2.   DEFINITIONS. For purposes of this Certificate of Amendment to
     Certificate of Designation (this "Certificate") the following
     definitions shall apply and shall be equally applicable to both the
     singular and plural forms of the defined terms:

     2.1  "ADDITIONAL SHARES OF COMMON STOCK" shall mean all shares of
          Common Stock (including treasury shares) issued or sold (or,
          pursuant to Section 7.13 and the other provisions of this
          Certificate, deemed to be issued or sold) by the Corporation
          after the Certificate Effective Date, other than shares of
          Common Stock (i) issued or issuable upon conversion of the
          Preferred Stock; (ii) issued or issuable upon exercise of the
          Andersen Consulting Warrant; (iii) issued or issuable to
          employees, directors or officers of, or advisors or
          consultants to, the Corporation pursuant to stock option plans
          or stock-based compensation plans approved by the Board (but
          subject, in each case, to the restrictions in Section 3.8.E);
          (iv) issued or issuable in any bona fide registered public
          offering pursuant to a firm commitment underwriting authorized
          by the Board; (v) issued or issuable by way of stock split or
          stock dividend or similar capital modification; and (vi)
          issued or issuable upon exercise of (a) a warrant of the
          Corporation, dated as of June 8, 2000, issued to Silicon
          Valley Bank and representing the right to purchase 51,020
          shares of Common Stock at $5.86 per share, (b) that certain
          warrant of the Corporation, dated as of June 8, 2000, issued
          to Dyadic Systems Limited and representing the right to
          purchase up to 12,500 shares of Common Stock at $4.00 per
          share, (c) that certain warrant of the Corporation, dated as
          of March 30, 2000, issued to Data Sales Company and
          representing the right to purchase 5,674 shares of Common
          Stock at $5.86 per share and (d) that certain warrant of the
          Corporation, dated as of March 30,

                                        2


<PAGE>

          2000, issued to Data Sales Company and representing the right to
          purchase 4,266 shares of Common Stock at $5.86 per share.

     2.2  "AFFILIATE" shall mean any Person which directly or indirectly
          controls, is controlled by, or is under common control with,
          the indicated Person.

     2.3  "ANDERSEN CONSULTING WARRANT" shall mean the warrant of the
          Corporation representing the right to purchase shares of
          Common Stock, which warrant was issued pursuant to the Warrant
          Issuance Agreement dated as of June 8, 2000 by and between the
          Corporation and Andersen Consulting LLP, as the same may be
          amended from time to time.

     2.4  "BOARD" shall mean the Board of Directors of the Corporation.

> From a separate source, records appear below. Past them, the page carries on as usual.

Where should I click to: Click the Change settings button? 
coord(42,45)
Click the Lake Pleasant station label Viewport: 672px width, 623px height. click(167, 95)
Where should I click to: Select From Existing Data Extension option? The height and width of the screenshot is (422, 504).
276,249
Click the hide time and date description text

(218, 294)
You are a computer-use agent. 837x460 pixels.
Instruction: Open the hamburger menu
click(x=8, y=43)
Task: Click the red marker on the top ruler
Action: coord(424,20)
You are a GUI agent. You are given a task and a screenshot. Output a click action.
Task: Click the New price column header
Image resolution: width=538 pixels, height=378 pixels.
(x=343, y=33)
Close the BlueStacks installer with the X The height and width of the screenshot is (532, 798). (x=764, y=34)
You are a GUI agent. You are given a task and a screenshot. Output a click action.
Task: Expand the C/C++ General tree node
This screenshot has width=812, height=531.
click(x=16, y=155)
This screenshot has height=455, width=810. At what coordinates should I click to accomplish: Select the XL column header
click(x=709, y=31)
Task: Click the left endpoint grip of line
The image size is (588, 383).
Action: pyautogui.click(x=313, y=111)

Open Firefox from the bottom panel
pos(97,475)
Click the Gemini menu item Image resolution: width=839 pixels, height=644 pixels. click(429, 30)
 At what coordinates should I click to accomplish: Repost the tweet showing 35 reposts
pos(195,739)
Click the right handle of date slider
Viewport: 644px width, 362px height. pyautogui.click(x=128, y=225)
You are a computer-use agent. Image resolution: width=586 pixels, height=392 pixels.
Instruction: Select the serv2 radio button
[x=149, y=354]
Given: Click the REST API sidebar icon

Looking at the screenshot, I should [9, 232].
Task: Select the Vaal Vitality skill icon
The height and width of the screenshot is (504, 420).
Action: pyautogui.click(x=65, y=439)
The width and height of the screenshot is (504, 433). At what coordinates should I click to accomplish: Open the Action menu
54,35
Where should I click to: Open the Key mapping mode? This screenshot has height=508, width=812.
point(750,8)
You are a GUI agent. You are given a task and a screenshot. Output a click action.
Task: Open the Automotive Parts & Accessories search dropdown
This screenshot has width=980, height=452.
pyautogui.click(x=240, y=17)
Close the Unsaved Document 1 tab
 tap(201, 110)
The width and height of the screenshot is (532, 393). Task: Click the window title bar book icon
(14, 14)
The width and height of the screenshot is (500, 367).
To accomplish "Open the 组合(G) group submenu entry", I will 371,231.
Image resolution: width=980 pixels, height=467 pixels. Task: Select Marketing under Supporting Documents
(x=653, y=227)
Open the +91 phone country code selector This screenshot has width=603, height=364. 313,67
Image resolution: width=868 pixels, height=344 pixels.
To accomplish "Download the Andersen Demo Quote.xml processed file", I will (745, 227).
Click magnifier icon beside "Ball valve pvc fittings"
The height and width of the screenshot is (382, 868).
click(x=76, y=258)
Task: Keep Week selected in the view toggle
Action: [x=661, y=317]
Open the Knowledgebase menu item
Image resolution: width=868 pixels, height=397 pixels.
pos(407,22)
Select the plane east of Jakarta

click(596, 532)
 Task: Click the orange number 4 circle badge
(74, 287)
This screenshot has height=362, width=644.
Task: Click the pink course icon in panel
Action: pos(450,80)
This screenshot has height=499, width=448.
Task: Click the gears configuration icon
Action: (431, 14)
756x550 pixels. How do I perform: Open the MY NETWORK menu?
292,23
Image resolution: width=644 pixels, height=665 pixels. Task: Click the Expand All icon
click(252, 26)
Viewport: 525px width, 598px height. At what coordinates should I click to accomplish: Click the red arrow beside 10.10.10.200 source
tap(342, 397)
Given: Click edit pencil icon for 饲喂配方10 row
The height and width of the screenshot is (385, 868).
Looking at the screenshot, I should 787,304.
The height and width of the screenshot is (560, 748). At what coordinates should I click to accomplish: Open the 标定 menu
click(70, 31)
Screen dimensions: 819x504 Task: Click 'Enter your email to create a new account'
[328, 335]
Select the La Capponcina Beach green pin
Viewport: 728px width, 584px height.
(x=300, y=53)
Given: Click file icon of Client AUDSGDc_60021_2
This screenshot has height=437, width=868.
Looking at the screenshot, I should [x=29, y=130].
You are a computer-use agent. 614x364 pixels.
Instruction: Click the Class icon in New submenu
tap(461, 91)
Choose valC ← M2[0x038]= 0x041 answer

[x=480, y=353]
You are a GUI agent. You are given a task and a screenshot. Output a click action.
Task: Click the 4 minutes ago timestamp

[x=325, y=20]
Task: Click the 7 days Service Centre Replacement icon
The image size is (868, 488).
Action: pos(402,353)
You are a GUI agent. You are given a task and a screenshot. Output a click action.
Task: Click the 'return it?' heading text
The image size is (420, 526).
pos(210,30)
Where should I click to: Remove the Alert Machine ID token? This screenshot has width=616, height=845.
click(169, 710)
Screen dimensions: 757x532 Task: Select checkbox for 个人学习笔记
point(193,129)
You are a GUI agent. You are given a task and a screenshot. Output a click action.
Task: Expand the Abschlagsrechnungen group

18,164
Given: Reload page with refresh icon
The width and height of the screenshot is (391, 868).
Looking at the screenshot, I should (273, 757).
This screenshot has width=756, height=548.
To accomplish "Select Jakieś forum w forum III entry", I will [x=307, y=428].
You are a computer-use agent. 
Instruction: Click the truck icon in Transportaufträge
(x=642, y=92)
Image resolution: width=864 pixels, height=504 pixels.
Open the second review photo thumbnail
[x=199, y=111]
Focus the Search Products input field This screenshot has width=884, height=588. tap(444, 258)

     2.5  "CERTIFICATE EFFECTIVE DATE" shall mean September 27, 2000.

     2.6  "COMBINED DIRECTOR" shall mean the director of the Corporation
          elected by the holders of the Preferred Stock and the Common
          Stock, voting together as a single class, pursuant to Section
          3.2.A below.

     2.7  "COMMON STOCK DIVIDEND" shall mean a stock dividend declared
          and paid on the Common Stock that is payable in shares of
          Common Stock.

     2.8  CONVERSION PRICE" (i) when used in reference to the Series A
          Preferred, shall have the meaning set forth in Section 7.1
          below, (ii) when used in reference to the Series B Preferred,
          shall have the meaning set forth in Section 7.2 below, (iii)
          when used in reference to the Series C Preferred, shall have
          the meaning set forth in Section 7.3 below, (iv) when used in
          reference to the Series D Preferred, shall have the meaning
          set forth in Section 7.4 below, and (v) when used in reference
          to the Series E Preferred, shall have the meaning set forth in
          Section 7.5 below.

     2.9  "CONVERSION RIGHTS" shall have the meaning set forth in
          Section 7 below.


     2.10 "CONVERTIBLE SECURITIES" shall mean evidences of indebtedness,
          shares of stock or other securities which are at any time,
          directly or indirectly, convertible into or exchangeable for
          Additional Shares of Common Stock.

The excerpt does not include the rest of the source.